Bidin menyorot arah suara rintihan itu dengan lampu senter. Betapa terkejutnya mereka melihat yang tergeletak itu adalah seseorang yang berseragam tentara. Dengan tangan menggigil Bidin mengarahkan cahaya senter ke sekitarnya. Terlihat pemandangan yang lebih mengerikan. Bidin segera mengenali salah satu dari yang tergeletak itu. Mancun. Teman sekampungnya yang bertubuh gempal. Tubuh Mancun sudah tidak bergerak.

‘Ba…. Ba ba gai.. mana ini?’ Maan bertanya dengan suara menggigil. Tak terasa dia mengeluarkan air seni. Maan terkencing di celana saking ketakutannya.

‘Kita segera balik ke pos,’ Bidin setengah berbisik sambil tubuhnya diputarnya mengarah kembali ke pos.

Samsul dan Maan sama-sama bergayut, berpegangan di baju Bidin. Mereka berjalan setengah berlari dengan tubuh membungkuk. Mendekati pos ketiganya berpacu lari seperti sedang dikejar hantu. Dikejar hantu haru-haru. Sampai di pos, Bidin jatuh seperti tapai. Dan pingsan.

‘Kenapa kalian!’ bentak Sutopo.

Maan dan Samsul seperti orang gagap. Keduanya tak pandai berbicara. Tubuh keduanya menggigil dan tangannya menunjuk-nunjuk.

‘Ada apa? Ada apa?’ Sutopo meremas leher baju Samsul dan menggoncang-goncang tubuh serdadu OPR itu. ‘Apa yang kalian lihat?’ bentaknya lagi.

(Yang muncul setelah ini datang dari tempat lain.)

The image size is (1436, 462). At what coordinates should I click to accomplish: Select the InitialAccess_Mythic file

‘Ter….. ter…. Terbunuh,’ jawab Samsul gagap. Hanya kata-kata itu yang keluar dari mulutnya. Tubuhnya ikut pula menggelonsor dan diapun pingsan.

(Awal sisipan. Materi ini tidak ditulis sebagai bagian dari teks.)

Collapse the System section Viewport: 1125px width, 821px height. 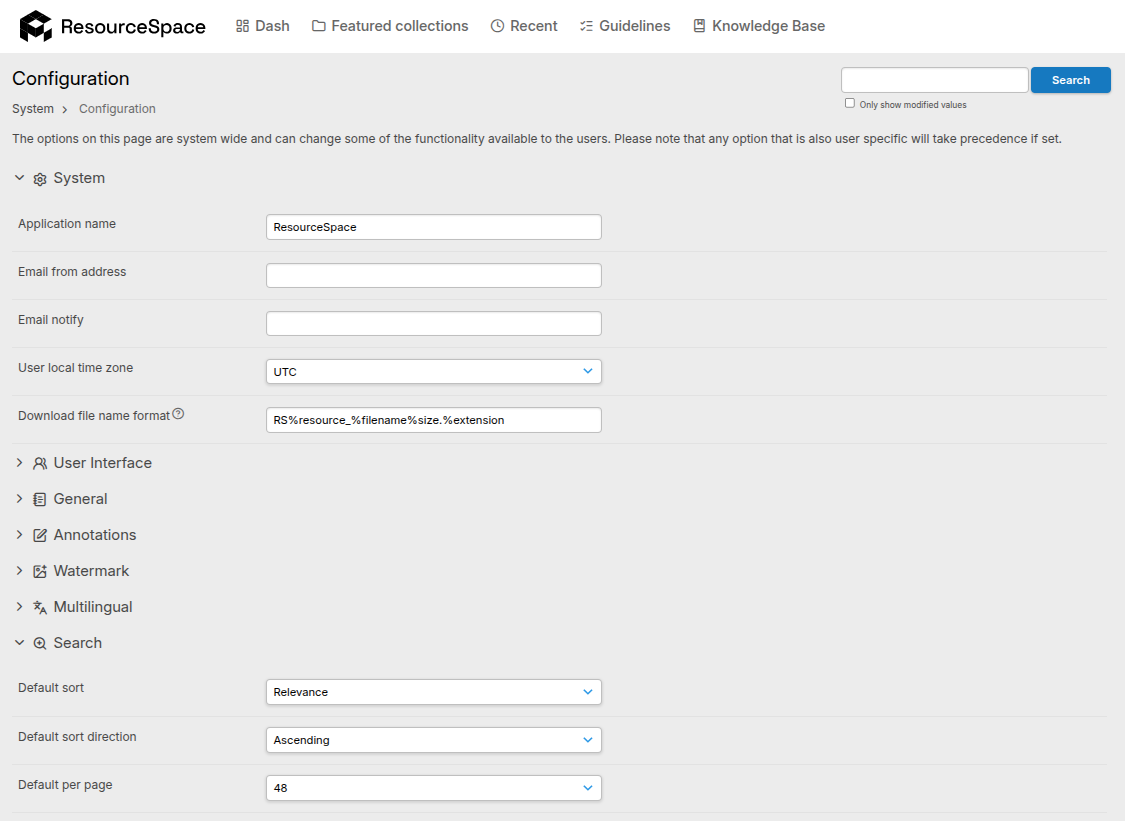[x=19, y=177]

Sutopo mengeluarkan pluit dari kantong celananya. Pluit itu ditiupnya dengan nada tanda bahaya. Semua tentara yang sedang tidur di pos itu terbangun dan bergegas keluar dengan membawa senjata masing-masing. Sutopo memberi penjelasan singkat. Ada sesuatu yang sangat mencurigakan sedang terjadi. Mereka akan memeriksa sesuatu itu bersama-sama. Maan, satu-satunya yang tidak pingsan di antara mereka bertiga, dipaksa menjadi penunjuk jalan. Dengan tubuh menggigil ketakutan, Maan hanya bisa menunjuk-nunjuk ke arah selatan. Lima belas orang tentara APRI itu berjalan berpencar, mengikuti Maan yang didorong Sutopo agar tidak ambruk.

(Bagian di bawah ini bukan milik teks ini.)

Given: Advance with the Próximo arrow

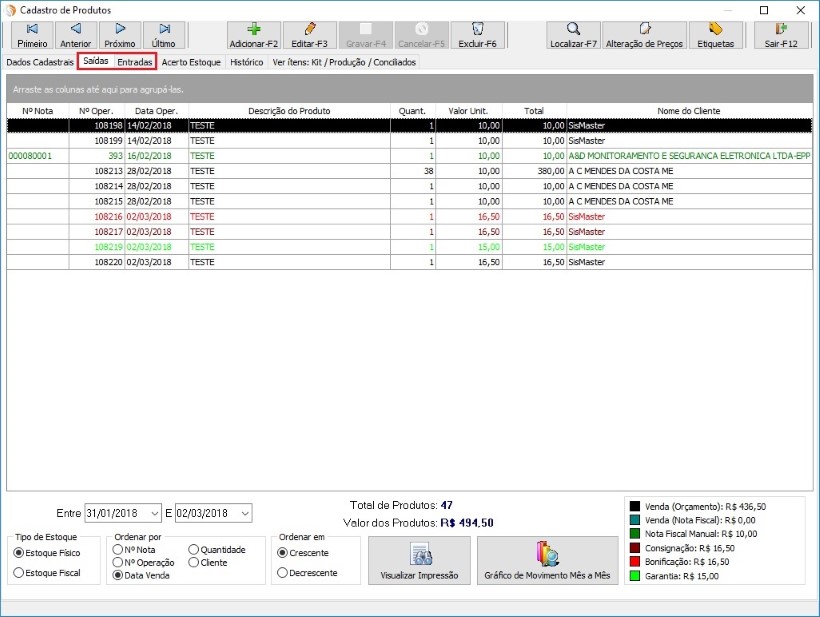Looking at the screenshot, I should click(120, 35).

Mereka sampai di tempat itu. Tidak ada lagi suara rintihan. Tubuh-tubuh malang terkapar bersimbah darah. Sutopo gemetar menyaksikan pemandangan itu. Begitupun anak buahnya. Diperiksa dan dihitungnya jumlah yang tergeletak. Ada delapan orang. Tidak, ada sembilan orang. Yang satu orang lagi ada di dalam selokan. Dalam bandar air. Semua sudah jadi mayat. Berarti ada satu orang lagi yang belum terlihat.

Sutopo memerintahkan dua orang anak buahnya kembali ke pos dan menghubungi Bukit Tinggi dengan radio untuk minta bantuan.

*****


Saturday, October 22, 2011

KENANGAN MASA PRRI (6)

6. Serangan Kilat Menjelang Subuh

Rombongan tentara PRRI itu segera mengambil tempat yang tersembunyi, beberapa puluh meter dari rumah tuan Asmar. Semua berjaga-jaga, ingin melihat siapa kiranya tamu yang dihebohkan anjing-anjing kampung itu. Benar saja, ternyata mereka adalah tentara APRI dari Biaro. Besar betul nyali tentara pusat itu, datang di tengah malam ke kampung yang cukup jauh dari pos mereka. Apakah tentara-tentara itu begitu yakinnya merasa bahwa daerah ini semua sudah menjadi daerah taklukan mereka?

Kasim berada dekat tandas di seberang tebat ikan. Diamati dan dicobanya menghitung jumlah rombongan yang datang. Ada sembilan atau sepuluh orang. Sesudah menggedor dinding rumah tuan Asmar, lima orang naik ke rumah. Kasim melihat mereka dengan sangat jelas dalam keremangan malam. Sisanya berjaga-jaga di pekarangan sambil berjalan mondar-mandir. Sambil merokok pula. Anjing-anjing kampung sementara sudah berhenti menyalak.

Tamrin merangkak hati-hati ke dekat Kasim dan mencoleknya.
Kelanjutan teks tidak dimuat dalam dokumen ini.